◆ TRY IT: State, as a bare number, how many lines below contain "computer".

== DATA FOR THIS TASK ==

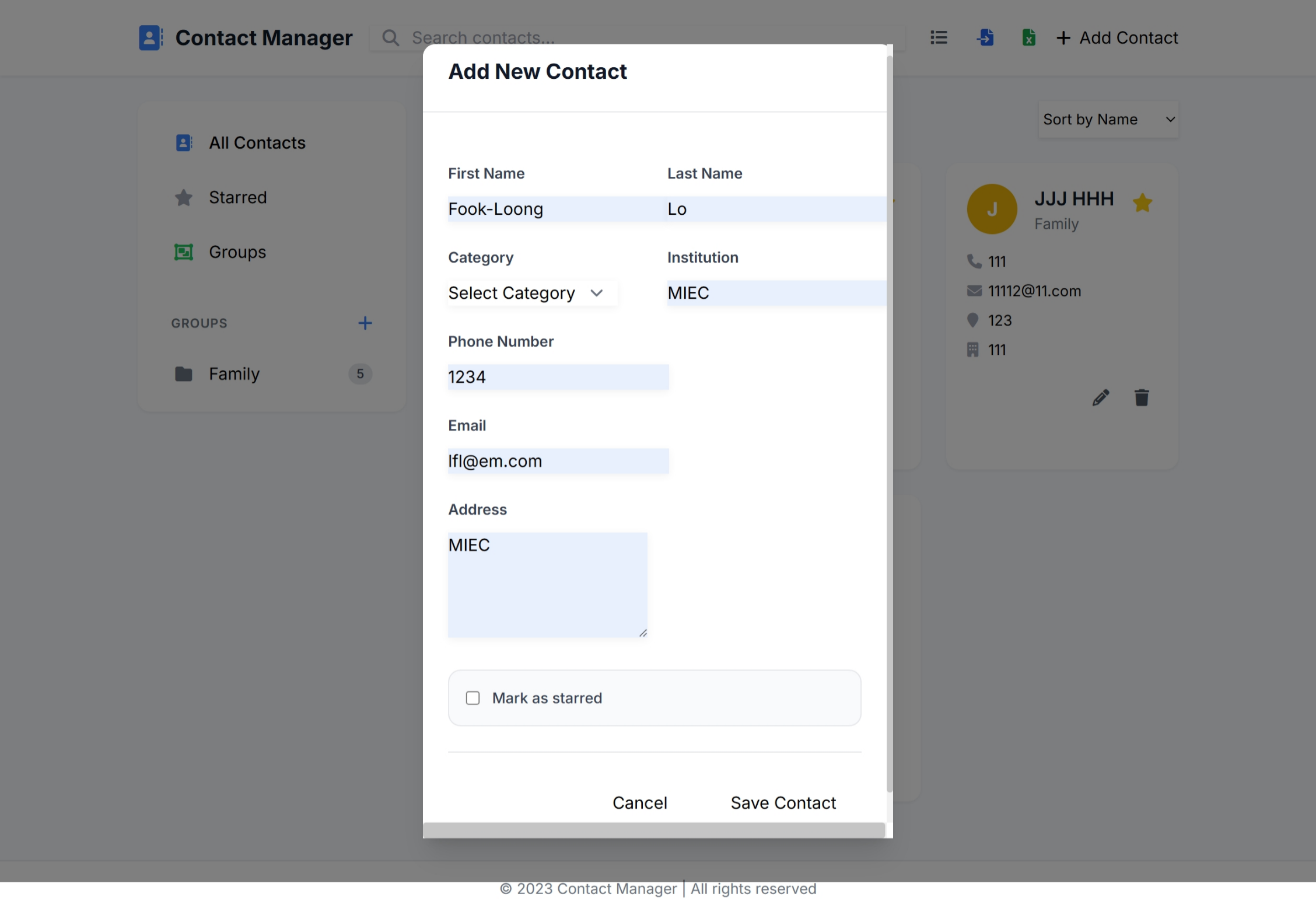
Task: Select Starred in the sidebar
Action: coord(237,198)
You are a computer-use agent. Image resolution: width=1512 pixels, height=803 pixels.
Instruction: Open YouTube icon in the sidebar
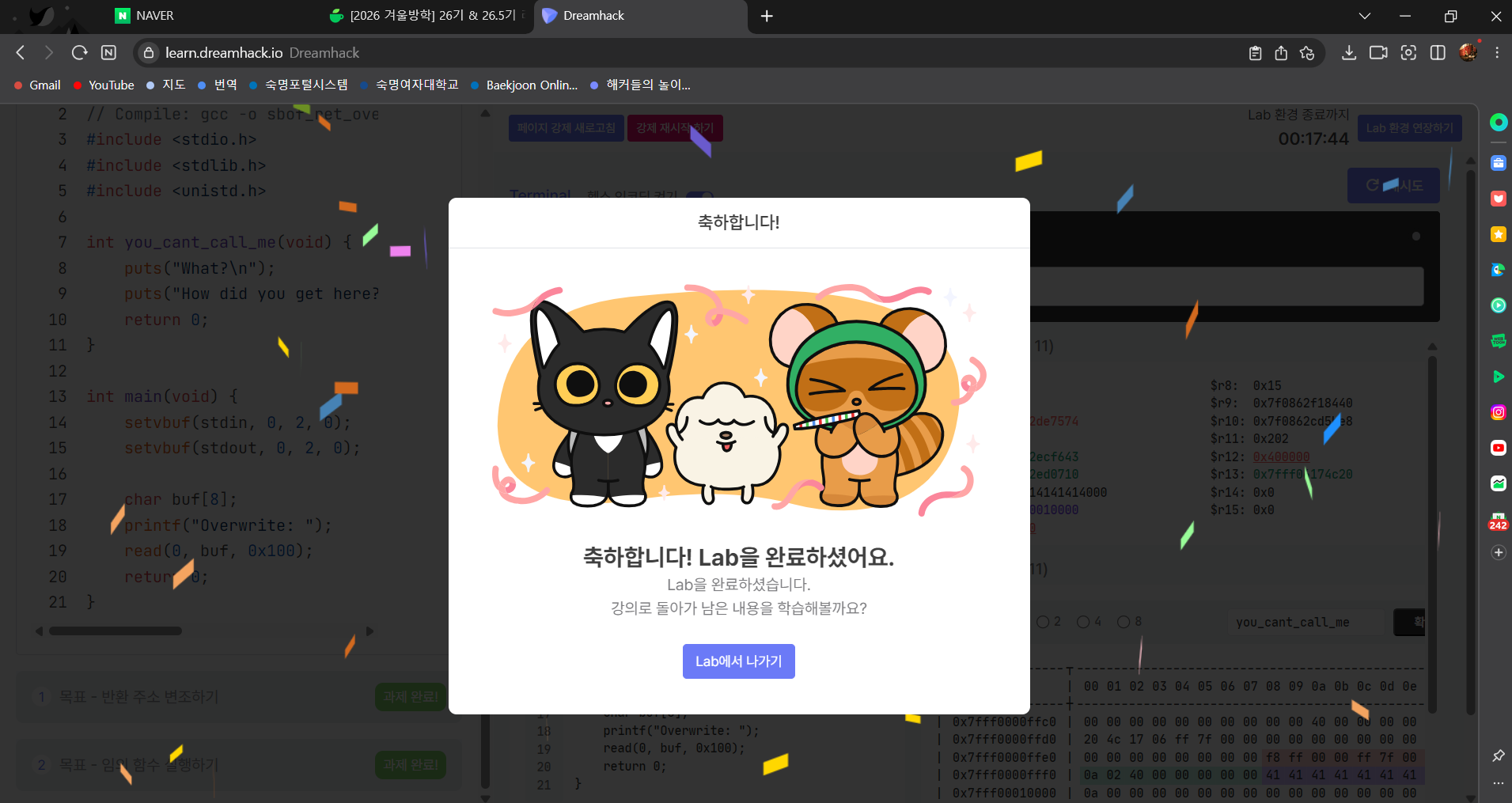[1498, 447]
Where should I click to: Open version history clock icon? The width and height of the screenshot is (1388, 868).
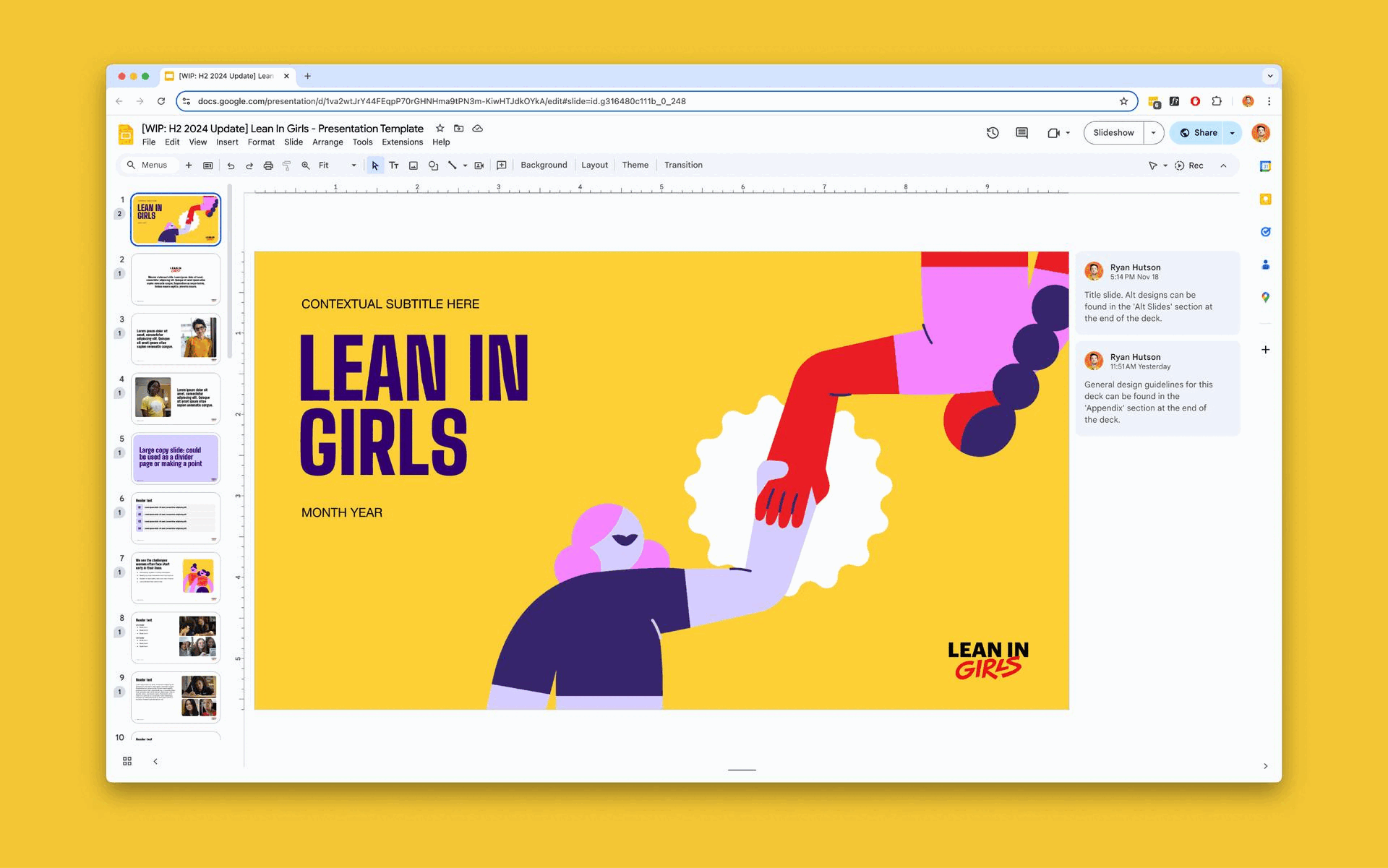993,133
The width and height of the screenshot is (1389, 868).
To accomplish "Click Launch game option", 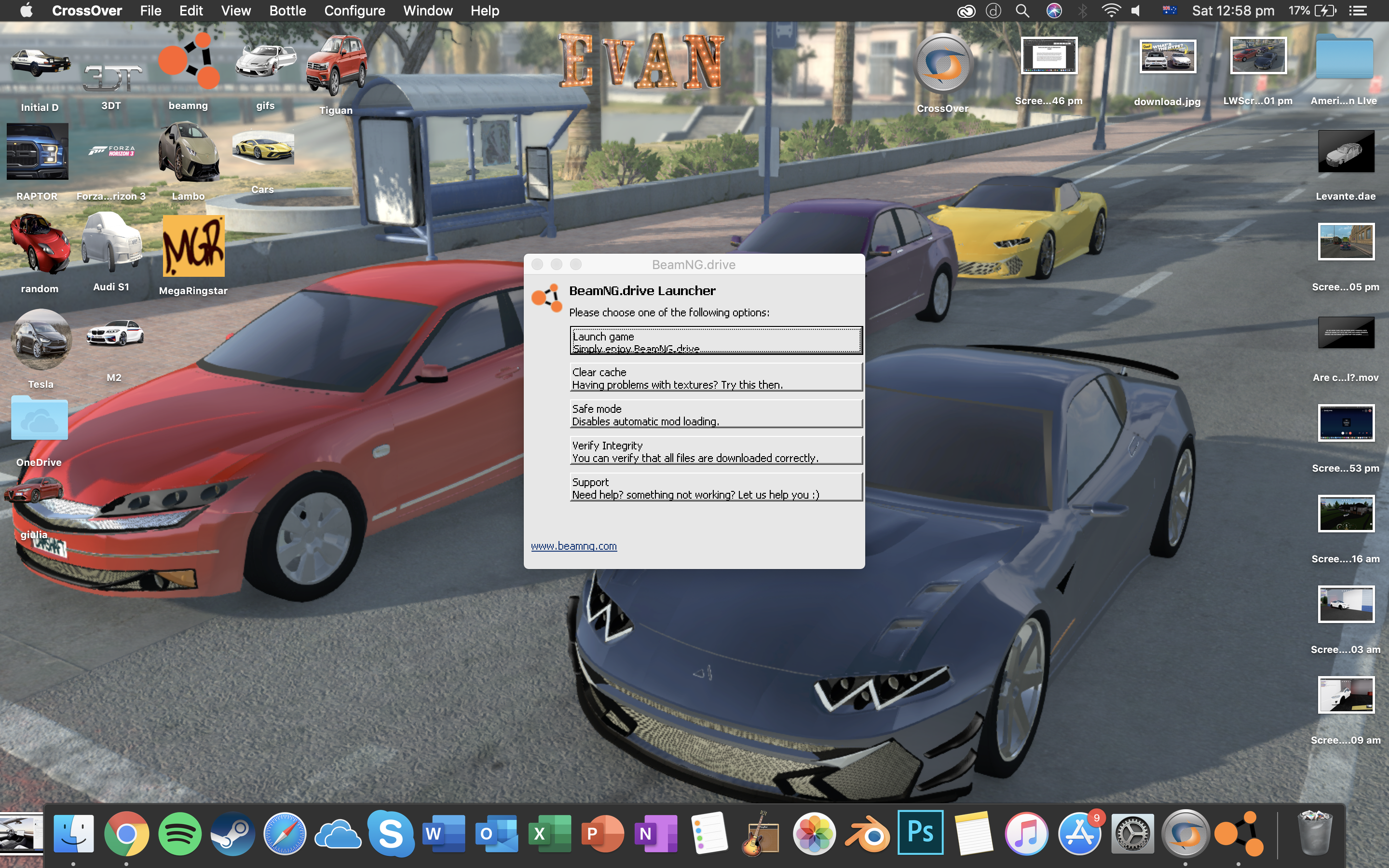I will [715, 341].
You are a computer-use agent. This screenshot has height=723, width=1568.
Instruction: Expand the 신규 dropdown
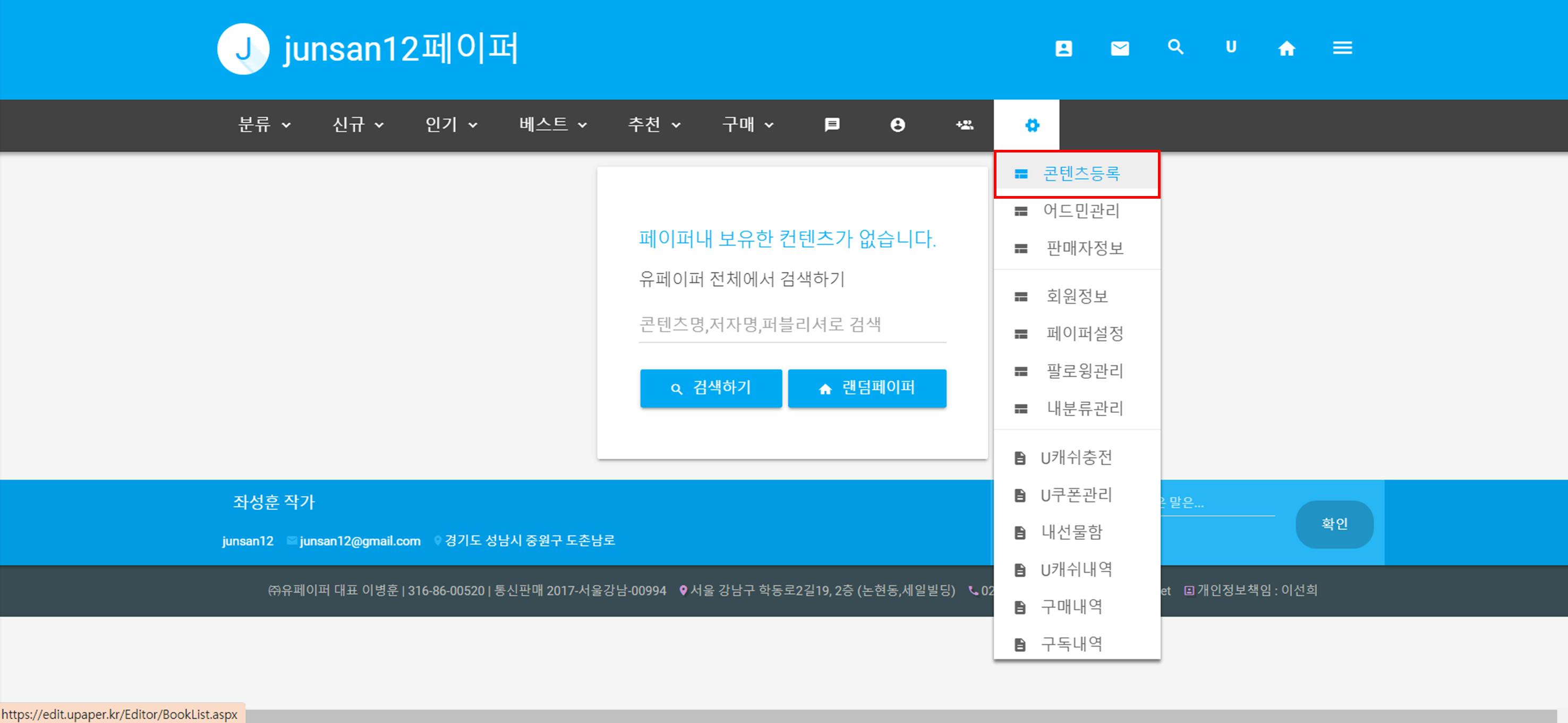(x=358, y=125)
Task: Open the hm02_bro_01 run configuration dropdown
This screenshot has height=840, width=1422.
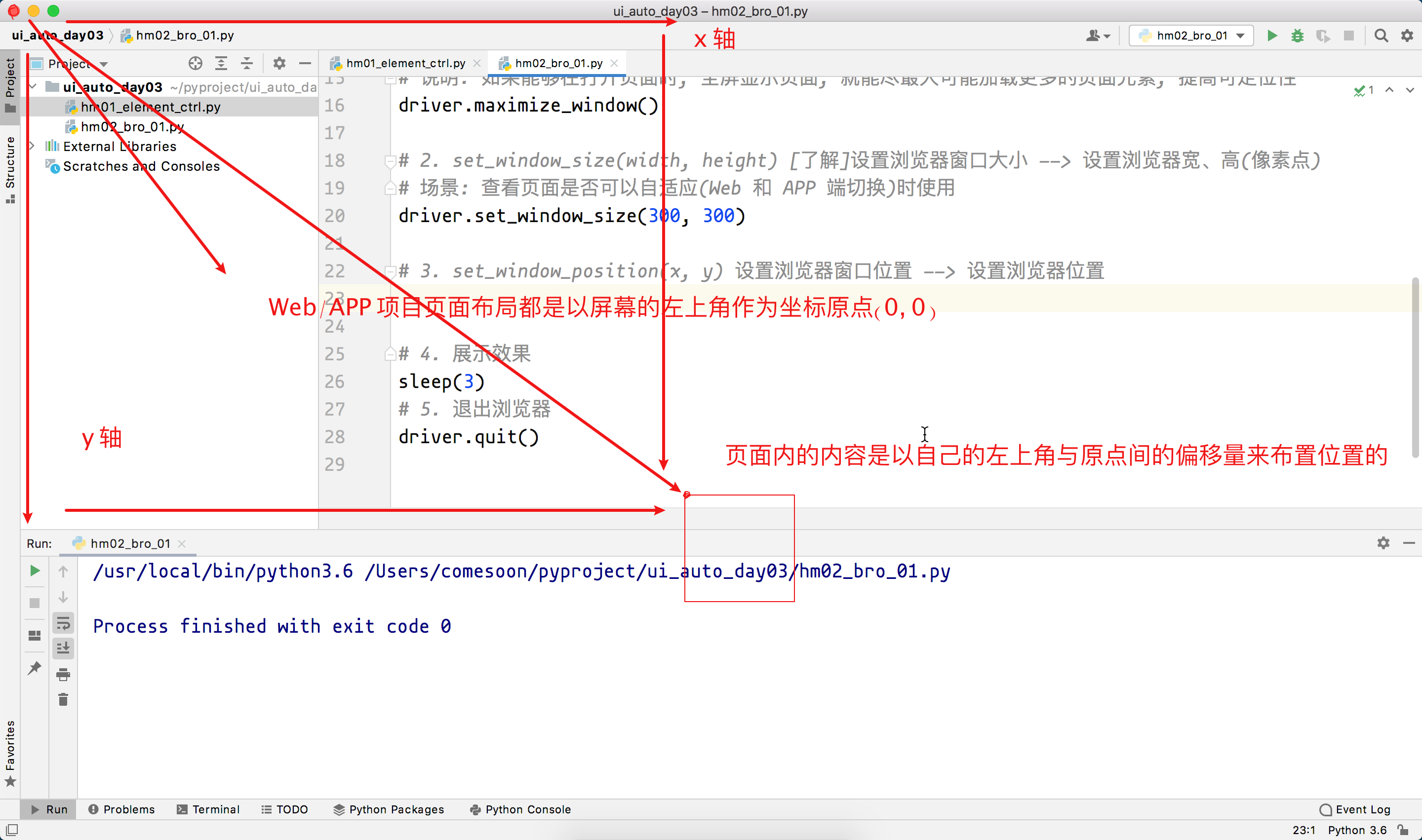Action: [x=1191, y=36]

===

◆ WRITTEN ANSWER: 2